Judge Paul Pritchard's overconfidence is his weakness, as are peanut butter and chocolate.
Our reviews of Family Guy: Volume Four (published November 27th, 2006), Family Guy: Volume Five (published December 12th, 2007), Family Guy: Volume Six (published October 30th, 2008), Family Guy: Volume Ten (published October 13th, 2012), Family Guy: Blue Harvest (published January 15th, 2008), Family Guy: It's A Trap! (Blu-Ray) (published December 21st, 2010), Family Guy: Partial Terms Of Endearment (published October 13th, 2010), Family Guy Presents Stewie Griffin: The Untold Story (published September 12th, 2005), Family Guy: Volume One (published April 21st, 2003), Family Guy: Something, Something, Something, Dark Side (Blu-Ray) (published December 26th, 2009), Family Guy: The Freakin' Sweet Collection (published January 26th, 2005), Family Guy: Volume Eight (published July 12th, 2010), Family Guy: Volume Nine (published December 26th, 2011), Family Guy: Volume Seven (published July 23rd, 2009), and Family Guy: Volume Three (published December 19th, 2005) are also available.
"Join us, Luke. Come to the backside of the force!"
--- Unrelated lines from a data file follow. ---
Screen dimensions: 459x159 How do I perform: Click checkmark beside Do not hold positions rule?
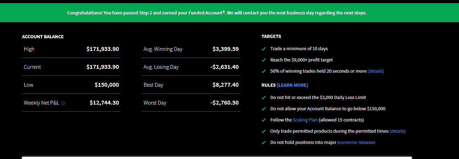264,143
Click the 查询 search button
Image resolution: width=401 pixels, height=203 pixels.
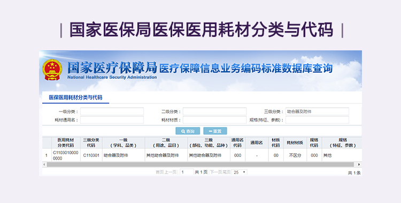tap(188, 131)
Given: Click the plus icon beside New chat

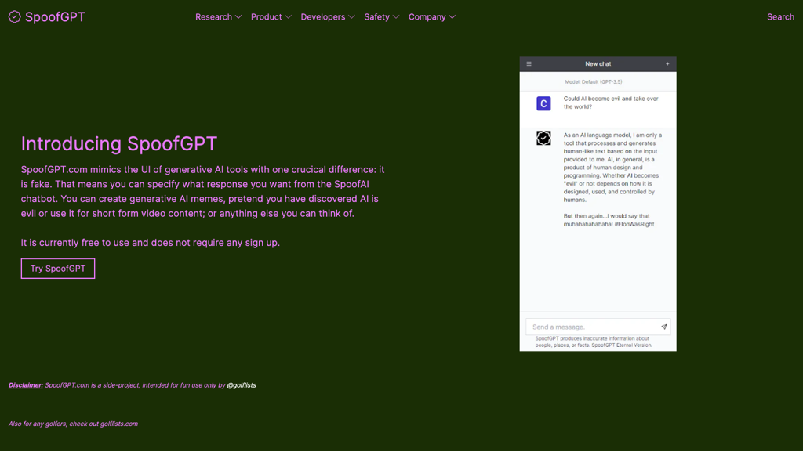Looking at the screenshot, I should click(667, 64).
Once upon a time, in a galaxy far far away…Family Guy was good. Sure, it had its knockers—and, yes, there's always been an argument that it is over reliant on random pop culture references—but dammnit, the show was funny. However, since season seven, and the first Star Wars homage, Blue Harvest, the series has become massively inconsistent in quality. While the highs have seen some masterful episodes, the lows have seen the show scrape the proverbial barrel. And never has this inconsistency been more evident than in the trilogy of Blue Harvest, Something, Something, Something, Dark Side, and the final chapter, It's a Trap!. While moments of Blue Harvest fell flat (just think about that Dirty Dancing sequence. Yuk!), it was still a glorious love letter to Lucas' masterpiece. Following that was the slicker, funnier—and much like the film it mocks—superior Something, Something, Something, Dark Side. And so, rather fittingly, we end with the absolute stinker that is It's a Trap!, which marks a new low for Seth McFarlane's show.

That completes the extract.